Tag Archives: lemon

Lemon Rice

16 Apr

Hello again,

allright, so: despite going to the grocery store four times this week, I managed not to have any veggies to go with our fried fish fingers last night. Don’t ask. What to do? Thankfully, there was rice in the cupboard, which I seasoned with sauteéd onions, lemon juice, lemon zest, frozen herb mix, and lots of salt and pepper. It was pretty good!

serves 2-3

1 1/2 cups rice

two small onions, diced
3 tbsps. lemon juice
1 tsp. lemon zest
3 tbsps. herb mix, chopped
salt and pepper to taste


In a pot, combine the rice with 3 cups of water and a huge pinch of salt.
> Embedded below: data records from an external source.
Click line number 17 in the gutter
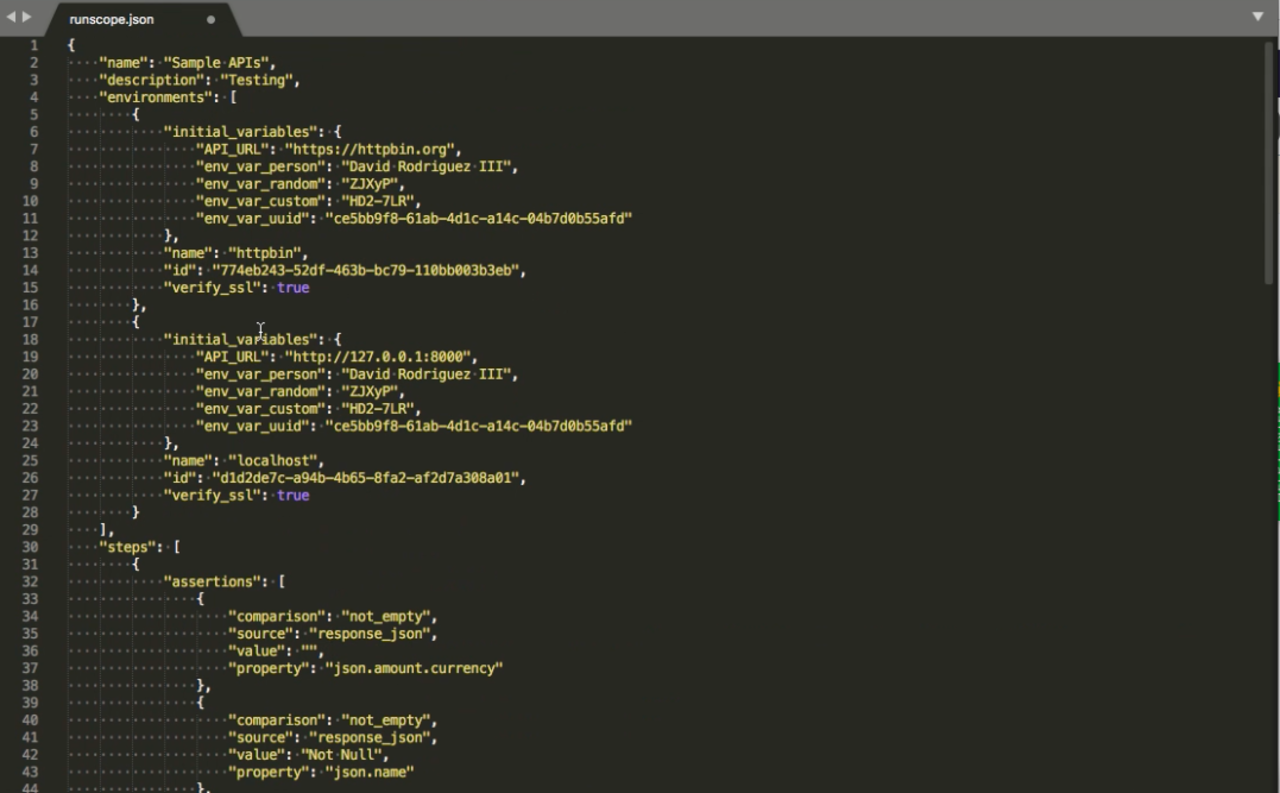This screenshot has width=1280, height=793. pyautogui.click(x=29, y=322)
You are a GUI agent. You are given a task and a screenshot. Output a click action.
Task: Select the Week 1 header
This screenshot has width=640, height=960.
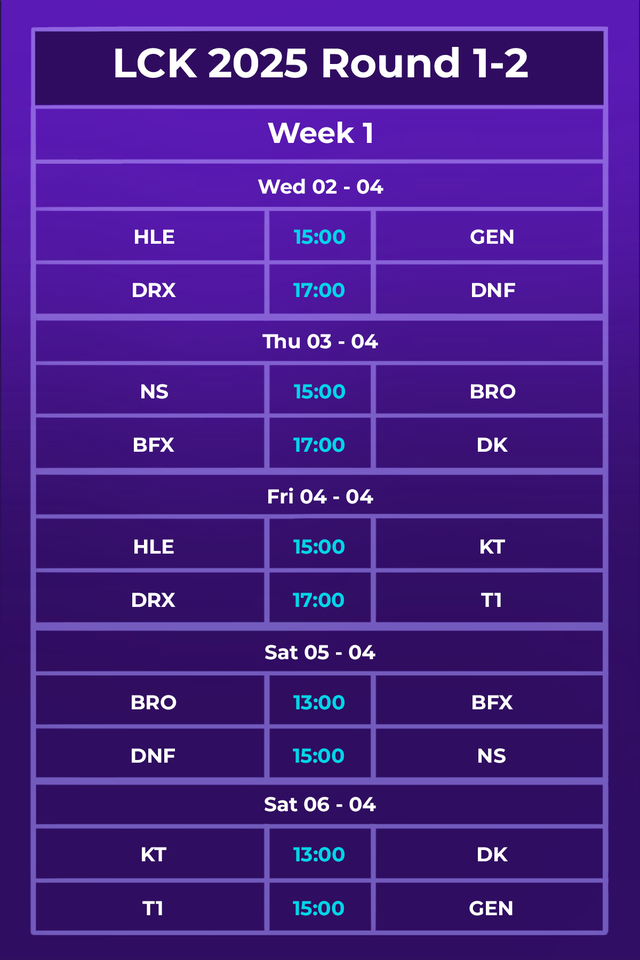(320, 133)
Bring to a boil, then reduce the heat and let cook until the water has been absorbed and the rice is soft. It really depends on what kind you’re using, white Basmati or brown hippie stuff or whatever.

In the meantime, slowly sauteé the onions in olive oil. When they are soft, turn off the stove and add the lemon juice and zest and the herbs. Stir; season with salt and pepper to taste.
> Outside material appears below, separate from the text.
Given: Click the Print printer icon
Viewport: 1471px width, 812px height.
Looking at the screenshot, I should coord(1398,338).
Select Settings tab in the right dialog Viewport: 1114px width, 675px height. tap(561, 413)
When the rice is done, combine it with the onion/lemon mix, stir well, and enjoy!

Have a fun weekend!! Do some good cooking! I have cinnamon rolls planned for Saturday, hooray!
xoxo, F.

Some spring flowers on our kitchen window sill:


Lemon Yogurt Cake

4 Apr

My first post! I’m so excited!


Allright, I know. This cake recipe has been making the rounds on the interwebs quite a lot recently, so it is not exactly new or creative or original. However, I really wanted to try it, since I love lemons, and the sweet-sour taste combination of spongy cake and light golden syrup really sounded like a spring-y treat to me. And it is! This cake is awesome! You should definitively give it a try. This recipe is my version of the various ones to be found online.


1 and 1/2 cups flour (I used organic all-purpose)
2 tsp. baking powder
1/2 tsp. salt

4 eggs
1 cup plain yogurt (I used organic low-fat)
1 cup sugar (I used organic saccharose)
2 tsp. grated lemon zest from organic lemons
1 tsp. vanilla (I used natural extract)

1/2 cup vegetable oil


And for the syrup:

1/2 cup sugar
1/2 cup lemon juice, freshly squeezed


Combine flour, salt, and baking powder in one bowl.
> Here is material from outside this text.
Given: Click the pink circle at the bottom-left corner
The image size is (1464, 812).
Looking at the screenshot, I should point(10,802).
In a second bowl, carefully mix eggs, yogurt, sugar, lemon zest, and vanilla. The mixture may seem a bit runny, but don’t worry!

Preheat your oven to 350° F.

Slowly combine the dry mixture with the yogurt mixture; don’t overbeat! Then fold the oil into the mixture, stirring slowly, until you have a nice homogeneous batter.

Pour the batter into a (greased or non-stick) cake pan and bake about 45 mins. (until toothpick comes out clean; you know the drill).

While the cake is in the oven, cook the syrup. Simply cook  the sugar and the lemon juice in a small pot over medium heat, stirring continuously, until the sugar has dissolved and the syrup looks nice and clear and begins to thicken. I let mine bubble for quite some time, maybe 20 mins., because I am a sucker for thick, sweet syrup, but obviously that is up to everyone’s personal taste. When the syrup is done, remove from heat.

After you have taken the cake out of the oven, leave it in the pan for approx. 15 mins., then transfer carefully onto a cake rack and pour the syrup over it. Make sure the whole cake gets covered in syrup (I helped a little with a brush.) Then let the cake cool completely before you eat it.

I decorated my cake with some cute pink polka dots, simply achieved with icing made from colored powdered sugar and water. A glaze consisting of powdered sugar and lemon juice, or some real frosting with cream cheese would also work really well, I think.


Well, what can I say? The cake was really easy to make, turned out beautiful, and tasted awesome. Not too sweet, and really moist and spongy, too. Try it!